When the 82nd Congress convenes it will have on its hands many of the problems that its predecessors had. It must pass upon our foreign policy; it must consider legislation affecting civil liberties; it must vote on price and wage controls, on laws relating to Labor. In each case, the House and Senate will generally split along party lines, with the Democrats following President Truman's lead, and the Republicans backing their own policy makers.
In foreign relations the Democrats have put through and continued to push programs like the Marshall plan and Point Four. They have advocated continued economic assistance to free nations. They have supported the United Nations, and been willing to back words with arms. While the Republicans theoretically went along in the period of "bi-partisanship," they have tried time and again to solvate** administration policies, as when they attempted to cut drastically our aid to Europe. Now that the period of cooperation between Republicans and Democrats has passed, the G.O.P. may be expected to attack the administration even more strongly on our foreign policy.

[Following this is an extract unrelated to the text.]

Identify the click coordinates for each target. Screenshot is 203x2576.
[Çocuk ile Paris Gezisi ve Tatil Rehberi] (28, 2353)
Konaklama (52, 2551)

It was a Republican Congress that passed the Taft-Hartley Act and cut taxes in a time of high spending. The Republicans have opposed Truman's health plan, and other parts of the Fair Deal. That party evidently does not intend to change its stand on these questions. Nor does it intend to back down on its program of attacking anyone whom party members may consider "leftist." It will keep on trying to pass legislation like McCarran Bill.
On this measure, it is true, many Democrats followed Republicans, including Senate Majority Leader Scott Lueas of Illinois. That vote, however, was taken just before an election and just after the entrance of the United States into the Korean war. It was a time of hysteria, a time when few men dared risk their political careers. The President asked for a better law; his veto message was a calm explanation of what was actually needed. During this next Congress, when there are no elections iminent, Democrats will probably follow his request on such legislation. But the Republicans surely will not.
Those who fear the results of McCarthy-like attacks, those who worry about such hysterical legislation as the McCarran bill have little choice, then, at this election. Those who dislike laws unfavorable to Labor, those who want a civil rights program can hardly choose freely today.
In some cases, of course, there would appear to be more involved than this party against party issue. It is relatively easy for the honest voter to make his choice when he can pick Lehman over Hanley. It is harder when he must choose between Taft and Ferguson. Yet, in the last analysis, it is party votes which count in Washington, after the speeches are over and done with.
This nation will be far safer in the next two years if the Democratic party continues to control both houses of Congress.